### WRITTEN PROBLEM 1
In the column about sorting out the nation, where does the writer say he never crawled on his tummy with a Kalashnikov?
### WRITTEN PROBLEM 2
Write a continuation of the column about sorting out the nation, starting after its final sentence.

DOCUMENT SECTION start

Headline Act: How to sort out the nation

11 June 2011 - 17:49 By Ndumiso Ngcobo
subscribe Just R20 for the first month. Support independent journalism by subscribing to our digital news package.
Subscribe now

Contrary to popular belief, I harbour absolutely no ambitions to be president. Yes, president of the republic. I think it's pretty obvious that I lack all the basic criteria to ever be considered for the highest office in the land.

For starters, I never crawled on my tummy with a Kalashnikov in my hands at Cuito Cuanavale. I didn't hurl Molotov cocktails at General Malan's boys back in the day either. But mostly, I lack the requisite levels of narcissism and shamelessness to tell people I have altruistic intentions to improve their lives when all I probably want to do is roam the countryside looking for podgy women to marry.

Be that as it may, there are times when I find myself fantasising about being president for just one day.

DOCUMENT SECTION end
MATERIAL SHOWN start

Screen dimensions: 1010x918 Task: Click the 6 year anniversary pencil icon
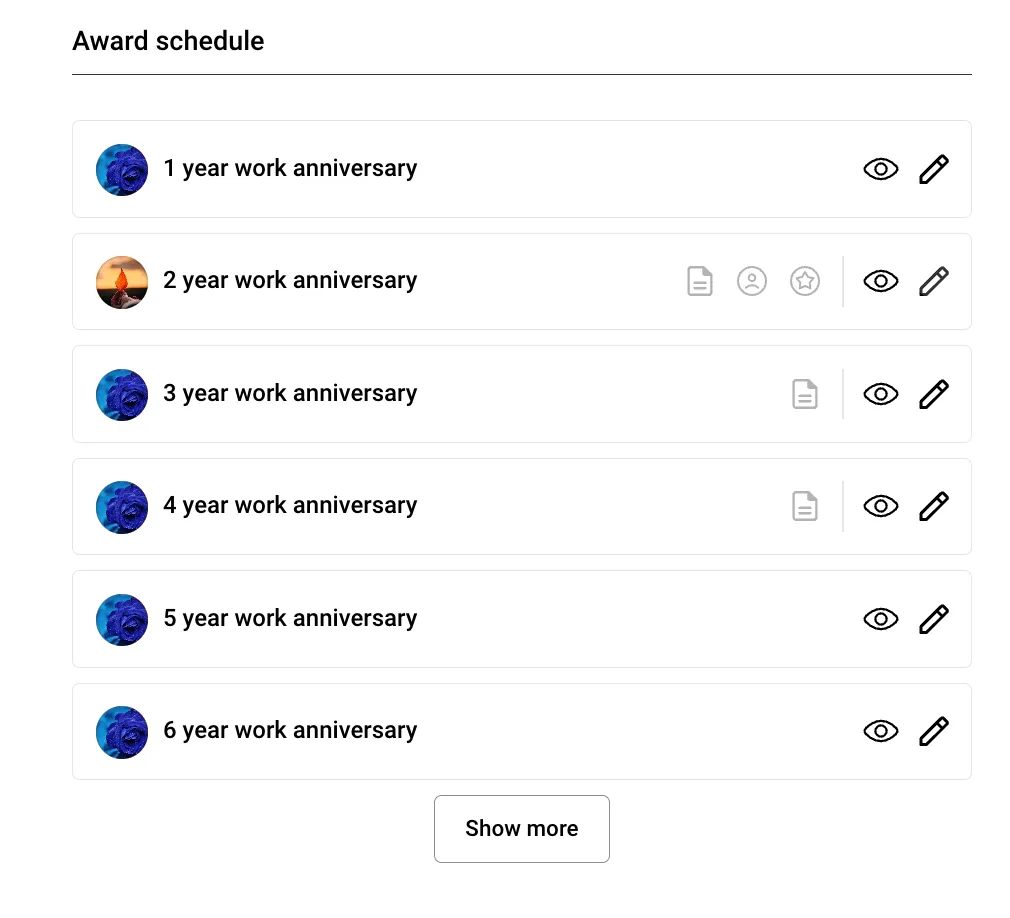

MATERIAL SHOWN end
MATERIAL SHOWN start

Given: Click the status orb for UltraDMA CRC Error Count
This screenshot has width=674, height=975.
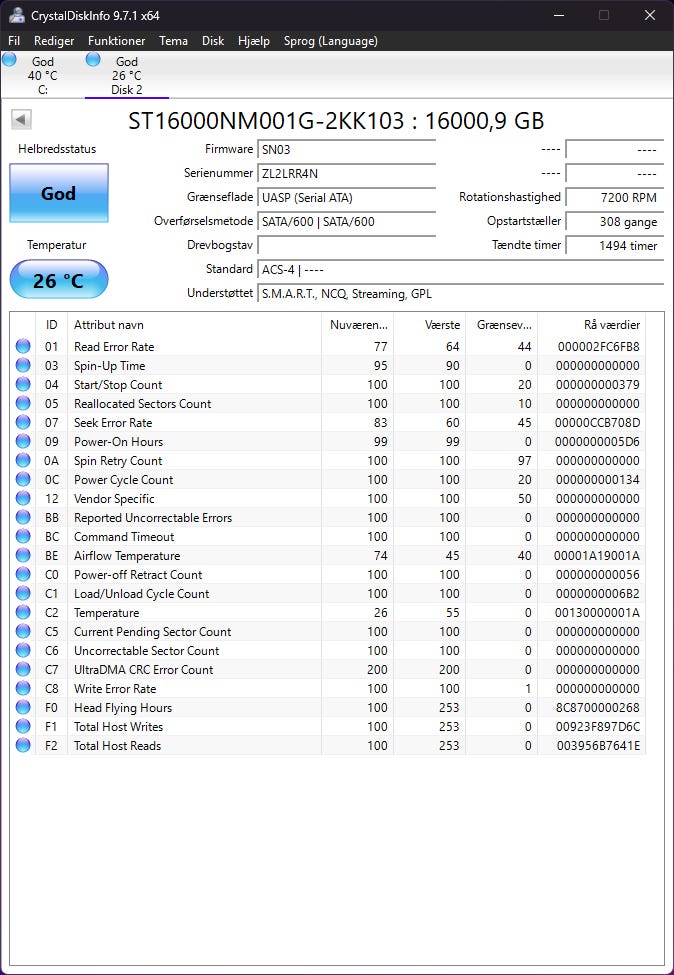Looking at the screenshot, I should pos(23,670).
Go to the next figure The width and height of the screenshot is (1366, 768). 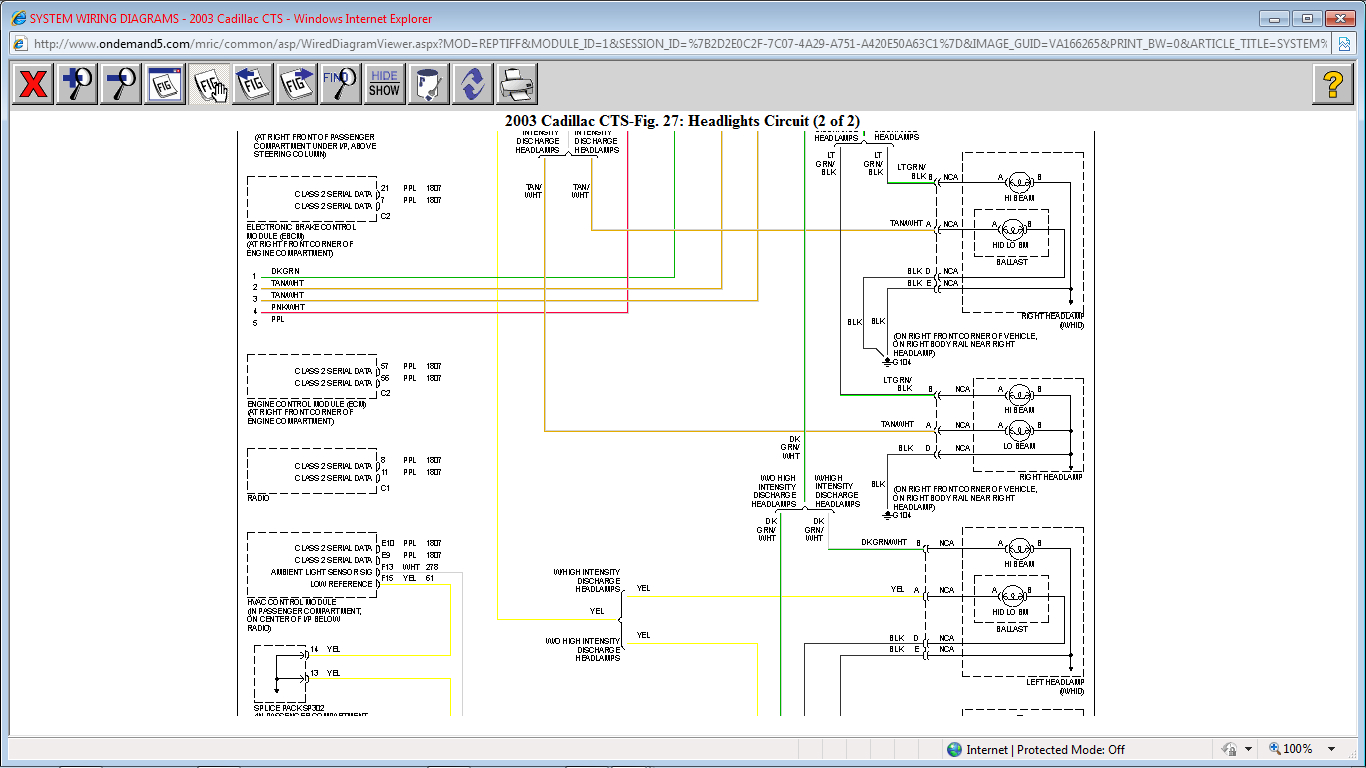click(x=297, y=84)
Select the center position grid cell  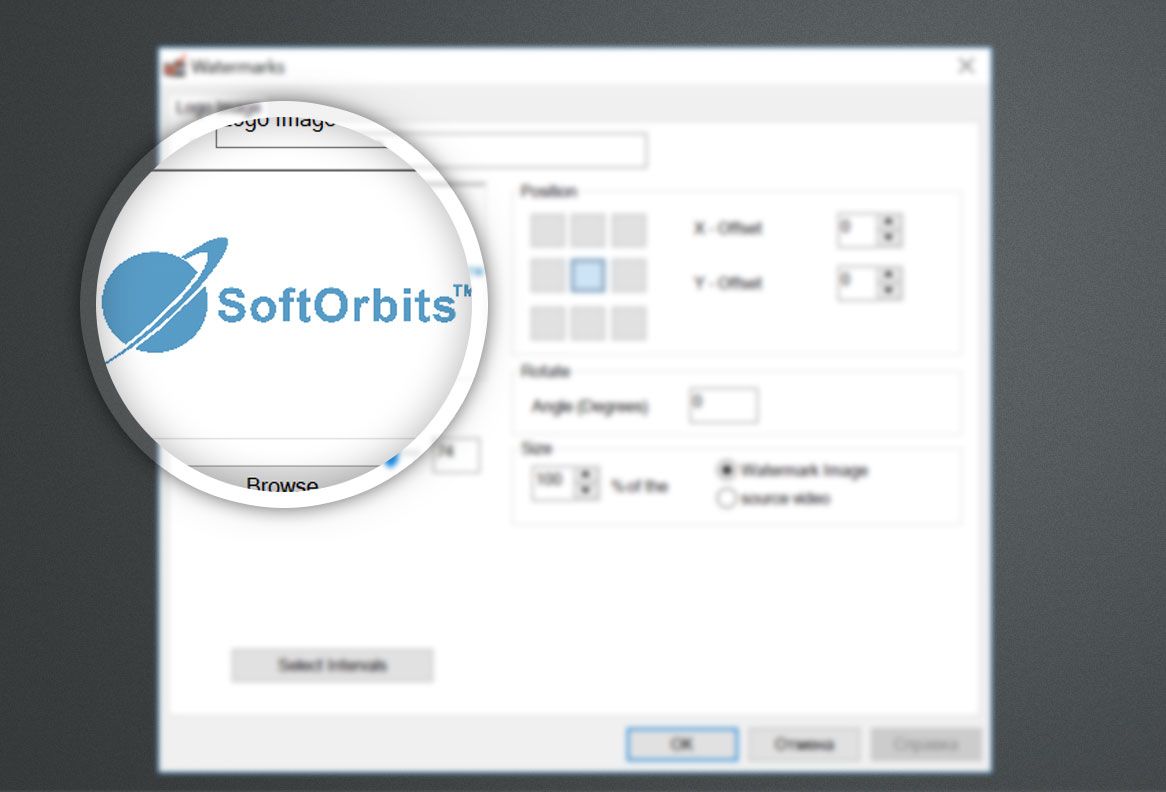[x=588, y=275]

MATERIAL SHOWN end

### WRITTEN ANSWER 1
Cuito Cuanavale

### WRITTEN ANSWER 2
Unlike our most notorious president-for-a-day, Inkosi Mangosuthu Buthelezi, I wouldn't waste this valuable opportunity on pointless exercises, such as invading our 10th province, Lesotho. If I was in charge for one day, the horse people would be safe from me, although I might be tempted to raid Mswati's harem in our 11th province.

So how would I spend my day at the Union Buildings, then? Allow me the latitude to provide you with the background.

So I'm crawling home in my 1400cc skedonk around midnight last Sunday when I spot a set of bright lights in my rear-view mirror. Next thing I know, this Einstein is overtaking me over a double barrier line as we are approaching a sharp bend.

If I told you what transpired next I'd be lying. All I know is that he disappeared round the bend and that, after I negotiated the bend, all I could see was a puff of smoke and his Golf V lying on its roof. So I dutifully perform my civic duty, stop and approach the overturned car to see if he requires any assistance.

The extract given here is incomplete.